Goal 1 —
Answer these questions from the text on sending Yarn logs to rsyslog:
(a) What port number is set for the SYSLOG appender in the log4j.properties example?
(b) What line should be added to rsyslog.conf to make multiline/tabbed logs work "normally"?
(c) In the rule that uses myTag, to which file are the logs redirected?

Text —
Yarn does not by default aggregate logs before an application finishes, which can be problematic with streaming jobs that don't even terminate.
A workaround is to use rsyslog
, which is available on most linux machines.
First, allow incoming udp requests by uncommenting the following lines in /etc/rsyslog.conf
:
$ModLoad imudp
$UDPServerRun 514
Edit your log4j.properties
(see the other examples on this page) to use SyslogAppender
:
log4j.rootLogger=INFO, file
# TODO: change package logtest to your package
log4j.logger.logtest=INFO, SYSLOG
# Log all infos in the given file
log4j.appender.file=org.apache.log4j.FileAppender
log4j.appender.file.file=${log.file}
log4j.appender.file.append=false
log4j.appender.file.layout=org.apache.log4j.PatternLayout
log4j.appender.file.layout.ConversionPattern=bbdata: %d{yyyy-MM-dd HH:mm:ss,SSS} %-5p %-60c %x - %m%n
# suppress the irrelevant (wrong) warnings from the netty channel handler
log4j.logger.org.jboss.netty.channel.DefaultChannelPipeline=ERROR, file
# rsyslog
# configure Syslog facility SYSLOG appender
# TODO: replace host and myTag by your own
log4j.appender.SYSLOG=org.apache.log4j.net.SyslogAppender
log4j.appender.SYSLOG.syslogHost=10.10.10.102
log4j.appender.SYSLOG.port=514
#log4j.appender.SYSLOG.appName=bbdata
log4j.appender.SYSLOG.layout=org.apache.log4j.EnhancedPatternLayout
log4j.appender.SYSLOG.layout.conversionPattern=myTag: [%p] %c:%L - %m %throwable %n
The layout is important, because rsyslog treats a newline as a new log entry. Above, newlines (in stacktraces for example) will be skipped. If you really want multiline/tabbed logs to work "normally", edit rsyslog.conf
and add:
$EscapeControlCharactersOnReceive off
The use of myTag:
at the beginning of the conversionPattern
is useful if you want to redirect all your logs into a specific file. To do that, edit rsyslog.conf
and add the following rule:
if $programname == 'myTag' then /var/log/my-app.log
& stop

Target pointing data:
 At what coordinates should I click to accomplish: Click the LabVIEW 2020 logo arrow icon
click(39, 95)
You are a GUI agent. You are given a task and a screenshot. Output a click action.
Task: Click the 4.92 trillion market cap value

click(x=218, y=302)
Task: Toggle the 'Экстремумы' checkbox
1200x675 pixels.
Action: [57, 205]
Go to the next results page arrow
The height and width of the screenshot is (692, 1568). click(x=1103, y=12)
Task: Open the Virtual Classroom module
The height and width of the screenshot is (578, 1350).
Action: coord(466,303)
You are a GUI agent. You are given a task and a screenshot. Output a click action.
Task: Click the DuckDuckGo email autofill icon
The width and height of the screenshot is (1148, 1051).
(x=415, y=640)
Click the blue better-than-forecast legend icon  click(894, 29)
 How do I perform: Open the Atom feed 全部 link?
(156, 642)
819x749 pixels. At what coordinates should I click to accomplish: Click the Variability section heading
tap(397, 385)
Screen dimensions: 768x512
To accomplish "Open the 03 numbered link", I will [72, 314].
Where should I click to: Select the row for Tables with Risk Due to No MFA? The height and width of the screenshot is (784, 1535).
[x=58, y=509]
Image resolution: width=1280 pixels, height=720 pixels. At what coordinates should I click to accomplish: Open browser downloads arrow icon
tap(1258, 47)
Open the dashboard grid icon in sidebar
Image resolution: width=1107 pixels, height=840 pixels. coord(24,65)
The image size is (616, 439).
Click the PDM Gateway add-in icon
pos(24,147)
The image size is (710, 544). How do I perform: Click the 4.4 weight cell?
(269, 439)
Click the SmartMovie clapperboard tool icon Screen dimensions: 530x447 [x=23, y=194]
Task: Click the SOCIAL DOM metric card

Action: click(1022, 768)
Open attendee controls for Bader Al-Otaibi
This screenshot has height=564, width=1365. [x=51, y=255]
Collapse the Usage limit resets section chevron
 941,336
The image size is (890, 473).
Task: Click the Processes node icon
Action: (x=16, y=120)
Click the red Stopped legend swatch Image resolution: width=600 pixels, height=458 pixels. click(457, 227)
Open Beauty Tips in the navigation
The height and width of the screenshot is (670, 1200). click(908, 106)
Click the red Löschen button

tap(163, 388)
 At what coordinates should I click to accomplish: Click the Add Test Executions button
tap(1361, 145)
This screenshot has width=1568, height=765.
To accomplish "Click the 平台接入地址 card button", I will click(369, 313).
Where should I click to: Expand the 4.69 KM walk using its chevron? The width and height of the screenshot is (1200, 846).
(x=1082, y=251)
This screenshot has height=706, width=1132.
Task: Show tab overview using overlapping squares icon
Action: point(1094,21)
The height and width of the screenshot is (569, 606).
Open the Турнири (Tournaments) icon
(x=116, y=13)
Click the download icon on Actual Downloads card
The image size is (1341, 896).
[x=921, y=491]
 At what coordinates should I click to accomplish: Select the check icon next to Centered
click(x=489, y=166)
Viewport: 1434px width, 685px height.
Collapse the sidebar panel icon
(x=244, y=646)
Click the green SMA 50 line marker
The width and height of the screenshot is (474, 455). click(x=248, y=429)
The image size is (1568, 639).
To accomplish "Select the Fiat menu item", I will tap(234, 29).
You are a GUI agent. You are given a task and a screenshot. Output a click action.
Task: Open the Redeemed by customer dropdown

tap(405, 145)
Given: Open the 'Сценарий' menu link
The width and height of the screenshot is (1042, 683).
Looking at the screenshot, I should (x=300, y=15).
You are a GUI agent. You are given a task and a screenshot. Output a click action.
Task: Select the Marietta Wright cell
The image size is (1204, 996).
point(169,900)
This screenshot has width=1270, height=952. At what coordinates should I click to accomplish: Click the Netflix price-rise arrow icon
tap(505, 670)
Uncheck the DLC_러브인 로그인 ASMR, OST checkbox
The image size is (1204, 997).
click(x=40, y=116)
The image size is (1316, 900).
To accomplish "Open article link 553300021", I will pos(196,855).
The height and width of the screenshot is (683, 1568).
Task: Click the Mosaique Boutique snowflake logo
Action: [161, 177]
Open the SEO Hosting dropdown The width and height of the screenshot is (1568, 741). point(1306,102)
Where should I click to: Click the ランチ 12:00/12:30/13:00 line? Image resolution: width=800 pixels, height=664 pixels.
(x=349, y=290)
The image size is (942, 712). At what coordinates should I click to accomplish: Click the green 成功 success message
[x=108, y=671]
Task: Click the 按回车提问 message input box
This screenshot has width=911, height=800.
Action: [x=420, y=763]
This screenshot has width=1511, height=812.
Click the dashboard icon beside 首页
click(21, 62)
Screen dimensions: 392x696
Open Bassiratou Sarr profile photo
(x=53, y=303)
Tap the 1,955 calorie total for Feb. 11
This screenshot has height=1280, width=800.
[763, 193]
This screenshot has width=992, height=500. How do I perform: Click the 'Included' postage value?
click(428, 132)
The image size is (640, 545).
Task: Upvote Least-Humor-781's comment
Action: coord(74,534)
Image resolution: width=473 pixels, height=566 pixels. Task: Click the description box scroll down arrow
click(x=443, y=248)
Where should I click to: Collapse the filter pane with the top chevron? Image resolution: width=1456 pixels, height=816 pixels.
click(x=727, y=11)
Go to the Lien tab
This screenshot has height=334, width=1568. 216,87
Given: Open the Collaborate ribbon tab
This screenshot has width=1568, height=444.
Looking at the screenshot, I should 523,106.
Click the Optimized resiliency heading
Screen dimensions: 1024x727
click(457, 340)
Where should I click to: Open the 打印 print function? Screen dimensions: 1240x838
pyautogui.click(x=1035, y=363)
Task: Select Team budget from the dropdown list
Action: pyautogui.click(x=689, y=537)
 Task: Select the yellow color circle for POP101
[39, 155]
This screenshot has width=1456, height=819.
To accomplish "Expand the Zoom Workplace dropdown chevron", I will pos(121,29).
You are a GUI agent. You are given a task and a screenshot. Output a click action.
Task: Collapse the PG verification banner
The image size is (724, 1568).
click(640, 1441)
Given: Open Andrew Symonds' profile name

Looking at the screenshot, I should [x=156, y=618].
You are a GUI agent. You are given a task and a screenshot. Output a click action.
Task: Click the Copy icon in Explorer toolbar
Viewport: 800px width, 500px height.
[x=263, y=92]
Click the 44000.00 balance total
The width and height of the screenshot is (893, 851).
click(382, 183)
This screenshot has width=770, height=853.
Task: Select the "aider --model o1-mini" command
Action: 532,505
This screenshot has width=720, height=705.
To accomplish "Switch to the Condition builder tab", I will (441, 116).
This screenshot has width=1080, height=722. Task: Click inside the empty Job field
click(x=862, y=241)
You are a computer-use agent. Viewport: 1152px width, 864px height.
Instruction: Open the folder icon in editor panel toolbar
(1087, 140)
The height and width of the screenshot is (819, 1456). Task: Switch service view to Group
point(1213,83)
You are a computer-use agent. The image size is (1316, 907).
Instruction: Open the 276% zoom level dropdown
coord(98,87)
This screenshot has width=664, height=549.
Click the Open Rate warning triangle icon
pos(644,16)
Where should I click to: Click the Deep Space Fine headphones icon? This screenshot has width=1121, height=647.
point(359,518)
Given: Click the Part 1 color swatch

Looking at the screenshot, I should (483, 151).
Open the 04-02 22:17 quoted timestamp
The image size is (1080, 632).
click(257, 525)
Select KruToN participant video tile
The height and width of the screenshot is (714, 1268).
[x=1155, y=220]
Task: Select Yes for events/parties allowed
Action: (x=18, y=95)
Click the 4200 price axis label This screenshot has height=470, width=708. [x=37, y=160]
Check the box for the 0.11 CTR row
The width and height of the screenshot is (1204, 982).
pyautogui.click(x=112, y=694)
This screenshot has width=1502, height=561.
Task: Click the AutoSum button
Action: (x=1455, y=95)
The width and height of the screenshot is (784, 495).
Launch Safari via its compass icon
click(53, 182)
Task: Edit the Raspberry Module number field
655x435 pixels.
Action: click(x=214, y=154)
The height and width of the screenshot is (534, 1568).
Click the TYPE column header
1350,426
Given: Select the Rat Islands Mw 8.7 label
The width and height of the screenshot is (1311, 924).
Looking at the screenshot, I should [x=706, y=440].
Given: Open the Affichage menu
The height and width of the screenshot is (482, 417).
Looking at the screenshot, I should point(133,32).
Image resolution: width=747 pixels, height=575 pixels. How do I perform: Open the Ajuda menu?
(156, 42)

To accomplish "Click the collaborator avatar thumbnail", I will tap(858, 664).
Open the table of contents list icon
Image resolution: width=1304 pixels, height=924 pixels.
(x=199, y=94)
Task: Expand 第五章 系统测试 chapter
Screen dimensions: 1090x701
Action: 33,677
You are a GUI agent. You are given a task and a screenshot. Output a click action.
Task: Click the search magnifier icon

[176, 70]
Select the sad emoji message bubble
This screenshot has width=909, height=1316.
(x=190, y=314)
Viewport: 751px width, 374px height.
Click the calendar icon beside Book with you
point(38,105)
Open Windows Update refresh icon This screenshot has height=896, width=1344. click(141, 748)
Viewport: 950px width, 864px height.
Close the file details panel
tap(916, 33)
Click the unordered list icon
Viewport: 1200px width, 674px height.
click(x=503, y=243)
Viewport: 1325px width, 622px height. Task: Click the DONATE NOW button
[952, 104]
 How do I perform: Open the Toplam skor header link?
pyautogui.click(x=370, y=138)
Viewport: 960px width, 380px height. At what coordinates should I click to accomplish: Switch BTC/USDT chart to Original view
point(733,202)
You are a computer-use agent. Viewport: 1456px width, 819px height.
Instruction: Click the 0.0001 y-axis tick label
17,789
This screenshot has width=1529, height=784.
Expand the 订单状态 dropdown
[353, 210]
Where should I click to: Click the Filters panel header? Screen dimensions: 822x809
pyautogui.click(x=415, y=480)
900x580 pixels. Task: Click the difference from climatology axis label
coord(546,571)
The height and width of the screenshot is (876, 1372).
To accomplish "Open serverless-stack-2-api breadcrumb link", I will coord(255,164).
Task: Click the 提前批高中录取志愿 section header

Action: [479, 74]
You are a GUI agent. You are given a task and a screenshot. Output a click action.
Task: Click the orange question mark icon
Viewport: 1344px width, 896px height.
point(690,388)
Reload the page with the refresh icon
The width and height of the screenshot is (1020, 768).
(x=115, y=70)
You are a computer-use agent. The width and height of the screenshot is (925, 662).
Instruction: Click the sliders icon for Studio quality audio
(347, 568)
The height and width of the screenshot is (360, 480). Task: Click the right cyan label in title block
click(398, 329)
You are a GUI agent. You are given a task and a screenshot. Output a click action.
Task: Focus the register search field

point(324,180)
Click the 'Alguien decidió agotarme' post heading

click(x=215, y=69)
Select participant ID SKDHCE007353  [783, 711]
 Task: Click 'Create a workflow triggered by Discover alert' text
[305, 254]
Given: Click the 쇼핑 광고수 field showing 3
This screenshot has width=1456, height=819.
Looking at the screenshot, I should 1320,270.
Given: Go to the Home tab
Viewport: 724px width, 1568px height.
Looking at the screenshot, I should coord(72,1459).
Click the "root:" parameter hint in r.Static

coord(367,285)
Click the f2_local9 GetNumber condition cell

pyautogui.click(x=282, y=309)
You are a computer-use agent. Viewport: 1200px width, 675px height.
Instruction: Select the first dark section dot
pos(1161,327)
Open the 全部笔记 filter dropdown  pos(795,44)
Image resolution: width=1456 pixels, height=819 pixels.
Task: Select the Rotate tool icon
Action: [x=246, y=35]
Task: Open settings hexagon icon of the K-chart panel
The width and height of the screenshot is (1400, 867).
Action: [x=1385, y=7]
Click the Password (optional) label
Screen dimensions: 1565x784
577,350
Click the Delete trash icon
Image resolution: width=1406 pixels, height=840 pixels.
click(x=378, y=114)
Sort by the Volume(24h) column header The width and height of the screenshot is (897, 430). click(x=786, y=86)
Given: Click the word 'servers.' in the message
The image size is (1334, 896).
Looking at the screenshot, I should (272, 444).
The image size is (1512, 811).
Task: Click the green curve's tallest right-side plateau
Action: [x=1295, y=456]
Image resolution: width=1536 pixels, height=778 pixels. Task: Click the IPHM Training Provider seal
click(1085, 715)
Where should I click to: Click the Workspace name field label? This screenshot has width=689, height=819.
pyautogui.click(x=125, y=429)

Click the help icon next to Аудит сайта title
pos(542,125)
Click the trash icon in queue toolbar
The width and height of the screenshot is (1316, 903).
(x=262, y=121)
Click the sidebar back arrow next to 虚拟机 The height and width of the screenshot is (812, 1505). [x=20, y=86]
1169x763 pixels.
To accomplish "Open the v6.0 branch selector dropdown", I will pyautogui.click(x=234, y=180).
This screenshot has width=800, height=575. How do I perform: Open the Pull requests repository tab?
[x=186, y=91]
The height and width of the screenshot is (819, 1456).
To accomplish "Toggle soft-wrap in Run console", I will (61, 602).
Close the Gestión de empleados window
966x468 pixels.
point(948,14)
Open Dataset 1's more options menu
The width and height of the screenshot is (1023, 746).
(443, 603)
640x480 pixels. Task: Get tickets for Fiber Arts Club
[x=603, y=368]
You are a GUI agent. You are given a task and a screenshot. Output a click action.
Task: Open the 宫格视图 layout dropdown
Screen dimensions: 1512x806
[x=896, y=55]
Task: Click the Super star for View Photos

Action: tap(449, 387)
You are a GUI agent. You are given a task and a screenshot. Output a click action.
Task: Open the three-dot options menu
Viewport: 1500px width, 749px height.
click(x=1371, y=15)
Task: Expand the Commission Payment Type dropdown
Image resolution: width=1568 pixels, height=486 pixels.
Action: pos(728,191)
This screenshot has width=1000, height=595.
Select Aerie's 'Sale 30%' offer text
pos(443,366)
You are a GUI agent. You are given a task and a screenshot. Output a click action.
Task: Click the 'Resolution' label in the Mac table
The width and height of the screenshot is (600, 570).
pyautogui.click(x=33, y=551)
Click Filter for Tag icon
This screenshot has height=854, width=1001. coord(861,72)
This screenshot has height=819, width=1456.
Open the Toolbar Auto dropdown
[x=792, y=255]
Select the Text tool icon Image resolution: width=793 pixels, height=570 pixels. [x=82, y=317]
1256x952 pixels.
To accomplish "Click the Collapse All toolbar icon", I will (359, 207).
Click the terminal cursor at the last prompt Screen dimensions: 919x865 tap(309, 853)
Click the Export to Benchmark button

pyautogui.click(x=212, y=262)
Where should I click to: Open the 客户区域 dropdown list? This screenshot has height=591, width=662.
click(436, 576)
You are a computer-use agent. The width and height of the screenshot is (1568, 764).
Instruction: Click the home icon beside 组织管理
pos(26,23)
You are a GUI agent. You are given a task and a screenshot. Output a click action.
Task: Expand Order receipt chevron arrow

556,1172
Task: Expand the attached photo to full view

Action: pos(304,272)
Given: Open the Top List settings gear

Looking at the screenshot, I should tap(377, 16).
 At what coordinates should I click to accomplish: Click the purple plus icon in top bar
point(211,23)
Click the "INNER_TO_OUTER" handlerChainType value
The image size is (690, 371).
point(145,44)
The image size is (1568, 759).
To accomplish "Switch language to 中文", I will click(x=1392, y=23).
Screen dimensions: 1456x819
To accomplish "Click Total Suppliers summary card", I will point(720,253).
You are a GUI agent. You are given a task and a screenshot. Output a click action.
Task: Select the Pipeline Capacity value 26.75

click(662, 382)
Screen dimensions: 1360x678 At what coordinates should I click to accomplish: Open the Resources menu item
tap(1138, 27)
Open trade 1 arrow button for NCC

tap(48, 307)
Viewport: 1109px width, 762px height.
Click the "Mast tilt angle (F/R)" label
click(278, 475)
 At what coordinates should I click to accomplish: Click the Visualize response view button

Goal 2 — Return the lines of the records unchanged, everything from the line that contains "Where should I click to: Open the 打印" down to the line that contains "pos(644,16)", with both of those lines included.

Worked solution 1 —
(a) 514
(b) $EscapeControlCharactersOnReceive off
(c) /var/log/my-app.log

Worked solution 2 —
Where should I click to: Open the 打印 print function? Screen dimensions: 1240x838
pyautogui.click(x=1035, y=363)
Task: Select Team budget from the dropdown list
Action: pyautogui.click(x=689, y=537)
 Task: Select the yellow color circle for POP101
[39, 155]
This screenshot has width=1456, height=819.
To accomplish "Expand the Zoom Workplace dropdown chevron", I will pos(121,29).
You are a GUI agent. You are given a task and a screenshot. Output a click action.
Task: Collapse the PG verification banner
The image size is (724, 1568).
click(640, 1441)
Given: Open Andrew Symonds' profile name

Looking at the screenshot, I should [x=156, y=618].
You are a GUI agent. You are given a task and a screenshot. Output a click action.
Task: Click the Copy icon in Explorer toolbar
Viewport: 800px width, 500px height.
[x=263, y=92]
Click the 44000.00 balance total
The width and height of the screenshot is (893, 851).
click(382, 183)
This screenshot has width=770, height=853.
Task: Select the "aider --model o1-mini" command
Action: 532,505
This screenshot has width=720, height=705.
To accomplish "Switch to the Condition builder tab", I will (441, 116).
This screenshot has width=1080, height=722. Task: Click inside the empty Job field
click(x=862, y=241)
You are a computer-use agent. Viewport: 1152px width, 864px height.
Instruction: Open the folder icon in editor panel toolbar
(1087, 140)
The height and width of the screenshot is (819, 1456). Task: Switch service view to Group
point(1213,83)
You are a computer-use agent. The image size is (1316, 907).
Instruction: Open the 276% zoom level dropdown
coord(98,87)
This screenshot has width=664, height=549.
Click the Open Rate warning triangle icon
pos(644,16)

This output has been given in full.